Clinical meaning
Heart failure (HF) is characterized by neurohormonal activation (RAAS, sympathetic nervous system, ADH) that drives avid sodium and water retention, leading to volume overload with pulmonary congestion, peripheral edema, and elevated filling pressures. Diuretics are essential for relieving congestion, but their role in HF differs fundamentally from their use in hypertension.
Loop diuretics (furosemide, bumetanide, torsemide) inhibit the NKCC2 transporter in the thick ascending limb of the loop of Henle, which reabsorbs ~25% of filtered sodium. This makes them the MOST potent diuretics and the mainstay of HF congestion management. Key pharmacokinetic differences within the class matter clinically: furosemide has highly variable oral bioavailability (~50%, range 10-90%) that is WORSENED by gut edema in decompensated HF; bumetanide has more reliable absorption (~80%); torsemide has the most predictable bioavailability (~80%) AND the longest duration of action (12-16 hours vs. 6 hours for furosemide), which may reduce post-dose sodium rebound reabsorption.
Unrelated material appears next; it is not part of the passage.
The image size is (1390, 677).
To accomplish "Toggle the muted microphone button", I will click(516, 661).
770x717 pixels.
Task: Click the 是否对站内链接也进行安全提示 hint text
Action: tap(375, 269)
Thiazide diuretics (hydrochlorothiazide, chlorthalidone, metolazone) inhibit the NCC transporter in the distal convoluted tubule, which reabsorbs only ~5% of filtered sodium. Thiazides are LESS potent than loops and are generally ineffective as sole diuretics in HF. However, they play a critical role in SEQUENTIAL NEPHRON BLOCKADE: when a loop diuretic alone is insufficient (diuretic resistance), adding a thiazide-type agent blocks compensatory sodium reabsorption in the distal tubule that increases when the loop of Henle is maximally blocked. This combination produces synergistic diuresis but carries significant risk of electrolyte derangements.
Metolazone is the preferred thiazide-type agent for sequential nephron blockade in HF because it retains efficacy at low GFR (unlike HCTZ and chlorthalidone, which lose efficacy below eGFR ~30 mL/min). It is typically administered 30-60 minutes BEFORE the loop diuretic.